<<<<
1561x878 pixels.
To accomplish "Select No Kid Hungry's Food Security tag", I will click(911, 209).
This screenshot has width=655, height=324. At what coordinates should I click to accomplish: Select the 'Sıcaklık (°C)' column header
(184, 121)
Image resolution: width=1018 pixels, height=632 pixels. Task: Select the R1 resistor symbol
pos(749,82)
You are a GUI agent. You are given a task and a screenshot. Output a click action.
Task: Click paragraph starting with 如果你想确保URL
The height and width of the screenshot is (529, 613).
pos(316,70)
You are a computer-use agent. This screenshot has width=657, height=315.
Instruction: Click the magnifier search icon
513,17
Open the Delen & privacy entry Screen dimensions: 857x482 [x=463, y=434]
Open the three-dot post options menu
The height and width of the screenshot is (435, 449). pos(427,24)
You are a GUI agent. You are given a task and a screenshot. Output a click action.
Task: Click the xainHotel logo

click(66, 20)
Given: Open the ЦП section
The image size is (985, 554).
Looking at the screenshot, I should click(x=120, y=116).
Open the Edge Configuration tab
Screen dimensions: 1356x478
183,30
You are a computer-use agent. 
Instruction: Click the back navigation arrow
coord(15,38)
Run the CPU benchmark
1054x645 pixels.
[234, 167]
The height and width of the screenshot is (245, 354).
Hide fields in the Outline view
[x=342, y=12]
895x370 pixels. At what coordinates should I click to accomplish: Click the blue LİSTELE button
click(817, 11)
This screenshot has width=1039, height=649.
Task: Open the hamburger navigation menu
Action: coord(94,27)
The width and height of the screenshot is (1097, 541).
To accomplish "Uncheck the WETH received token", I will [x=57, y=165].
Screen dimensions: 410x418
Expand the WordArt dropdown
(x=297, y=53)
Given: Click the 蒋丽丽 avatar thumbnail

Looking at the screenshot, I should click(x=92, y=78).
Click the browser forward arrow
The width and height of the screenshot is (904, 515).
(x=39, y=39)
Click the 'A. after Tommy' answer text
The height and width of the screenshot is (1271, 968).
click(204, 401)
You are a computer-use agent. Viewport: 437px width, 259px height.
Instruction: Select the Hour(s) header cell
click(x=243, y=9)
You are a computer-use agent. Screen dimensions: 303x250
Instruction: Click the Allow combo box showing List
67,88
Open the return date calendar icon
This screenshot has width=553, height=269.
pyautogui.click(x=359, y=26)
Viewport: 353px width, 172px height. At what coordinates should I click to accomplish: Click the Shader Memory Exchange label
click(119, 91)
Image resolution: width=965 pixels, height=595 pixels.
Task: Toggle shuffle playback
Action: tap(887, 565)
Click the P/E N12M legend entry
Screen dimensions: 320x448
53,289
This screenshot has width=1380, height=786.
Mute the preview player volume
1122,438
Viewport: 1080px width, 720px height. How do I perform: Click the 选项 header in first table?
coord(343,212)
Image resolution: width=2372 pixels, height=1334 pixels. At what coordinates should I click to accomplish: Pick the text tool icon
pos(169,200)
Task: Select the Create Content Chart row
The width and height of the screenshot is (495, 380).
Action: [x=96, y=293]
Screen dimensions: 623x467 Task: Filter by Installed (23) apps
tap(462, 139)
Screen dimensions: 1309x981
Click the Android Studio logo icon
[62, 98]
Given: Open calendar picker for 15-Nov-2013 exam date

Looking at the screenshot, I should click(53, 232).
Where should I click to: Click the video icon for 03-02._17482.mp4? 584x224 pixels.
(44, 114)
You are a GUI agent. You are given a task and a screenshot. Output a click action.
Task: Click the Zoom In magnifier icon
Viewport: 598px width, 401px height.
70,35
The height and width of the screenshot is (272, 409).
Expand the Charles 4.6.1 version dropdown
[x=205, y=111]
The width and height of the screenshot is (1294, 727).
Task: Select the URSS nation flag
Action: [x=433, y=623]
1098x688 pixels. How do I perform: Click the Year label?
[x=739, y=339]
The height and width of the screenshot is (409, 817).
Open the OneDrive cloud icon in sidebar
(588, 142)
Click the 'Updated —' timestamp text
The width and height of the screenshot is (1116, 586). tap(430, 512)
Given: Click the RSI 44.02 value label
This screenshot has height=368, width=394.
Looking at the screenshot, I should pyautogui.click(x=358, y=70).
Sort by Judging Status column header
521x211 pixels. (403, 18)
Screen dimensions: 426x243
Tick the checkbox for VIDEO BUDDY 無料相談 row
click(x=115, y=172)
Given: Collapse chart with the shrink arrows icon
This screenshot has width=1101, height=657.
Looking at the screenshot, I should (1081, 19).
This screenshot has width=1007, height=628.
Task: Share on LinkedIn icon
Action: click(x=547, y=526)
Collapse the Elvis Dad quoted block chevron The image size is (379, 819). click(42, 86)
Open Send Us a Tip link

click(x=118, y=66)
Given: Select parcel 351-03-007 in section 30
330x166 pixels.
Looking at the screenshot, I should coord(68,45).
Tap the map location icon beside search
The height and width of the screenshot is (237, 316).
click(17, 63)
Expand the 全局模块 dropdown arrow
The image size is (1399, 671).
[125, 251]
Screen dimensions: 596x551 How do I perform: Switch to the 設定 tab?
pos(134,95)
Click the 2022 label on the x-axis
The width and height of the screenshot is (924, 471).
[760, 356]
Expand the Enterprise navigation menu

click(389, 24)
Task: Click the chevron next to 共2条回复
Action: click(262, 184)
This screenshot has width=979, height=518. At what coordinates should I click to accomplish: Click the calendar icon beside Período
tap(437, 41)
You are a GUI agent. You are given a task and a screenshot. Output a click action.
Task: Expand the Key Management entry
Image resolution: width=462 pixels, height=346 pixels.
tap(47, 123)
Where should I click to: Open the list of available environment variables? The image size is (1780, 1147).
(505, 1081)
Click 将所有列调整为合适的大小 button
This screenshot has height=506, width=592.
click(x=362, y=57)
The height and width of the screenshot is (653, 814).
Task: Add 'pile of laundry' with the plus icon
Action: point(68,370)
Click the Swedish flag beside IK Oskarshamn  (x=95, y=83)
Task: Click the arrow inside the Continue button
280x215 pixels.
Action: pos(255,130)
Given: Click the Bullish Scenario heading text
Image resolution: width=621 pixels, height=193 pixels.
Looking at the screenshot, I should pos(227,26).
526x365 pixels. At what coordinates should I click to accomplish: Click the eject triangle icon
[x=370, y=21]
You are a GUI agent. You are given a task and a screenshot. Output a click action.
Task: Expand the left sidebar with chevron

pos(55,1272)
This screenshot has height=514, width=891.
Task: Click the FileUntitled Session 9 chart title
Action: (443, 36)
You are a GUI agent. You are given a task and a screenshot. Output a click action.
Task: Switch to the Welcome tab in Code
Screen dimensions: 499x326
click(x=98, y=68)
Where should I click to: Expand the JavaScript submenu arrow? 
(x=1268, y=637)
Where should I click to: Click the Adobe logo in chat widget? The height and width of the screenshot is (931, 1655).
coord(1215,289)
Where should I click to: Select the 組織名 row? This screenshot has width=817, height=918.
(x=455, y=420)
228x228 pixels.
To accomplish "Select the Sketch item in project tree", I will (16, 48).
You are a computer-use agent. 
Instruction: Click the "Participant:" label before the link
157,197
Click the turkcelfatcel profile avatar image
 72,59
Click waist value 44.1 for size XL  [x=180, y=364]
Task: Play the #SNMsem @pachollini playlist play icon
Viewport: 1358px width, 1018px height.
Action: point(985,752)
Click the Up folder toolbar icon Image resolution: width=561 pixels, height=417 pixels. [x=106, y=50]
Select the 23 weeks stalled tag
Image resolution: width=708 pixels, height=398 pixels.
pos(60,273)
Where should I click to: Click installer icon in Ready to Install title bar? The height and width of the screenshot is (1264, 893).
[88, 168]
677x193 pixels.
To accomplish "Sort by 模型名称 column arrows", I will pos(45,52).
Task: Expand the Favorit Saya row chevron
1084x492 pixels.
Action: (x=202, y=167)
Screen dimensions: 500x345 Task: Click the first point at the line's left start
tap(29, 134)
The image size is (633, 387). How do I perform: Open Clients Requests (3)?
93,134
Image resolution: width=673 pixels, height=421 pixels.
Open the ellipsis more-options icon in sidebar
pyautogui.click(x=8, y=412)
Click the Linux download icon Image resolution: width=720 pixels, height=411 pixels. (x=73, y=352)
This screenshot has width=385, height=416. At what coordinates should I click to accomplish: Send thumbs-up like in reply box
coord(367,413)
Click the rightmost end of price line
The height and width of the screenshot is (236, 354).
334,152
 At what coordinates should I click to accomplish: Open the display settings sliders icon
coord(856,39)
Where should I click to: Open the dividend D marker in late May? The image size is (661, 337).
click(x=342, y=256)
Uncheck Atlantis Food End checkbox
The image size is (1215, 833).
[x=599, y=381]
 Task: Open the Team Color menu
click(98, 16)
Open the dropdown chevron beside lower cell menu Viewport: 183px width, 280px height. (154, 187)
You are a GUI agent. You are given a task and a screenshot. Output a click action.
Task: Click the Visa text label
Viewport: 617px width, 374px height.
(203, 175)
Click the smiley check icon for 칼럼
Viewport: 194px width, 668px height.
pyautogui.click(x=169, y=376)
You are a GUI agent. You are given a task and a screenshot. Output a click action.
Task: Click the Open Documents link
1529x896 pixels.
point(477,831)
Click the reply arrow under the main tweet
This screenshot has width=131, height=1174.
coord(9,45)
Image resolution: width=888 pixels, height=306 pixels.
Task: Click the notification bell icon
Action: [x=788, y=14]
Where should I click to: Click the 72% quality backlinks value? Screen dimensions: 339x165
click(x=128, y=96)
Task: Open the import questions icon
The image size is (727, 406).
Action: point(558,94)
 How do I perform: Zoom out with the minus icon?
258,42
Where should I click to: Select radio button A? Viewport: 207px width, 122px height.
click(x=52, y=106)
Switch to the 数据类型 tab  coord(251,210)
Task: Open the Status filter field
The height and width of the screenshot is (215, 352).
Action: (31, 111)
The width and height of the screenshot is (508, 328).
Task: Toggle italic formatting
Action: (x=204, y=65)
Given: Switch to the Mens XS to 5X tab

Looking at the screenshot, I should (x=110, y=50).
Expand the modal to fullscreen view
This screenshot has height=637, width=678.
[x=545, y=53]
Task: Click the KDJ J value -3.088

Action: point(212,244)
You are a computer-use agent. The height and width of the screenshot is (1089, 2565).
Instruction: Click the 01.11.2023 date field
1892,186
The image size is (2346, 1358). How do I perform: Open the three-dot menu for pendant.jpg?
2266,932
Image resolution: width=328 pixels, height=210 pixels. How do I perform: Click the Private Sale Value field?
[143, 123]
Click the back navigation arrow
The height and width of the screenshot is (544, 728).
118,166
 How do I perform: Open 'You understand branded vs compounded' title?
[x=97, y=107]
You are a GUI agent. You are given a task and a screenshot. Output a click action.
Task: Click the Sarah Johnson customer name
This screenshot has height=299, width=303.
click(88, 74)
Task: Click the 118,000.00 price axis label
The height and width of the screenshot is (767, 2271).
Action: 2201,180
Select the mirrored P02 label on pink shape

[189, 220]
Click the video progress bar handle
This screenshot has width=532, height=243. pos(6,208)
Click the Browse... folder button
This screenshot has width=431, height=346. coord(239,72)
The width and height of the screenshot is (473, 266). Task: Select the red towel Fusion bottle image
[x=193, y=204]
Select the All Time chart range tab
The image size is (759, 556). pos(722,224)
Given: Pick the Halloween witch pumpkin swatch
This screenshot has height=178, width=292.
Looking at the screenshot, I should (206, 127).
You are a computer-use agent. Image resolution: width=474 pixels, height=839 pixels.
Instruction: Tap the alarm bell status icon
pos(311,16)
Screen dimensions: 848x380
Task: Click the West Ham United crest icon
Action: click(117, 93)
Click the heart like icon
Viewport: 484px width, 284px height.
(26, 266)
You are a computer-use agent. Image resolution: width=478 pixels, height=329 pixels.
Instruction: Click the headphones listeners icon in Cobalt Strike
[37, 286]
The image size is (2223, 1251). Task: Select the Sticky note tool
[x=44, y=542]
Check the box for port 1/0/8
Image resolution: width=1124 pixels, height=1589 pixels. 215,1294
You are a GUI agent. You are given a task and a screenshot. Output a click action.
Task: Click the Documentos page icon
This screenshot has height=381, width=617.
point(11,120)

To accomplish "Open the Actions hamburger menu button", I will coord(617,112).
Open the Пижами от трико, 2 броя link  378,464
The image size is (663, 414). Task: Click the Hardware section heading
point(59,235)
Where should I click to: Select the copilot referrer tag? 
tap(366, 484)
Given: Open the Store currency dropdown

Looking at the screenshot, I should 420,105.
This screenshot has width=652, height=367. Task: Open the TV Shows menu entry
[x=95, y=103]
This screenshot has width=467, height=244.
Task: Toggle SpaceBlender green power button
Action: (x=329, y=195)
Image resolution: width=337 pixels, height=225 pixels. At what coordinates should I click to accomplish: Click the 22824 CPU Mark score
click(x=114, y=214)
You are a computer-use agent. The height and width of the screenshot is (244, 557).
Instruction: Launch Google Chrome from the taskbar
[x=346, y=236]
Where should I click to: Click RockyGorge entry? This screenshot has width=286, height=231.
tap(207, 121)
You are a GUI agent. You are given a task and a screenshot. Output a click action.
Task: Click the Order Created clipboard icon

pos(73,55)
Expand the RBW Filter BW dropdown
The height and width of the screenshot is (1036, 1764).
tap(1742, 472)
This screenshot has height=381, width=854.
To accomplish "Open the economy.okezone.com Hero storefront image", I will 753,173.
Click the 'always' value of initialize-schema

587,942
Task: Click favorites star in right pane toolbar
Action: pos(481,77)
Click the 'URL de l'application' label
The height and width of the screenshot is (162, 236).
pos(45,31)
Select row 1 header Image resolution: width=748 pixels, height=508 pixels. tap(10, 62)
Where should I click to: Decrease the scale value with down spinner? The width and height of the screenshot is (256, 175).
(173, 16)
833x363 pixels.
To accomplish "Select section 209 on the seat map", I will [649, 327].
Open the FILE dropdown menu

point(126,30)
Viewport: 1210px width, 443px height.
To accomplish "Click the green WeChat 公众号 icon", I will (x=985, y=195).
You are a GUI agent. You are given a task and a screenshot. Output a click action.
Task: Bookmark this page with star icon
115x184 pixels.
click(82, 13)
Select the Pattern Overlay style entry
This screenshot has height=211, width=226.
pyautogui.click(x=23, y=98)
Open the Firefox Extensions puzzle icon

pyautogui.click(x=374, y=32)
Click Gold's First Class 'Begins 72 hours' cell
>>>>
PROBLEM REQUIREMENTS –
Render the data above as a Markdown table with the columns Row and Line, from the line containing "You are a computer-use agent. Image resolution: width=478" up to and including the line containing "[x=346, y=236]". Number each line and leave out blank lines.

TASK RESPONSE –
| Row | Line |
|---|---|
| 1 | You are a computer-use agent. Image resolution: width=478 pixels, height=329 pixels. |
| 2 | Instruction: Click the headphones listeners icon in Cobalt Strike |
| 3 | [37, 286] |
| 4 | The image size is (2223, 1251). Task: Select the Sticky note tool |
| 5 | [x=44, y=542] |
| 6 | Check the box for port 1/0/8 |
| 7 | Image resolution: width=1124 pixels, height=1589 pixels. 215,1294 |
| 8 | You are a GUI agent. You are given a task and a screenshot. Output a click action. |
| 9 | Task: Click the Documentos page icon |
| 10 | This screenshot has height=381, width=617. |
| 11 | point(11,120) |
| 12 | To accomplish "Open the Actions hamburger menu button", I will coord(617,112). |
| 13 | Open the Пижами от трико, 2 броя link  378,464 |
| 14 | The image size is (663, 414). Task: Click the Hardware section heading |
| 15 | point(59,235) |
| 16 | Where should I click to: Select the copilot referrer tag?  |
| 17 | tap(366, 484) |
| 18 | Given: Open the Store currency dropdown |
| 19 | Looking at the screenshot, I should 420,105. |
| 20 | This screenshot has width=652, height=367. Task: Open the TV Shows menu entry |
| 21 | [x=95, y=103] |
| 22 | This screenshot has width=467, height=244. |
| 23 | Task: Toggle SpaceBlender green power button |
| 24 | Action: (x=329, y=195) |
| 25 | Image resolution: width=337 pixels, height=225 pixels. At what coordinates should I click to accomplish: Click the 22824 CPU Mark score |
| 26 | click(x=114, y=214) |
| 27 | You are a computer-use agent. The height and width of the screenshot is (244, 557). |
| 28 | Instruction: Launch Google Chrome from the taskbar |
| 29 | [x=346, y=236] |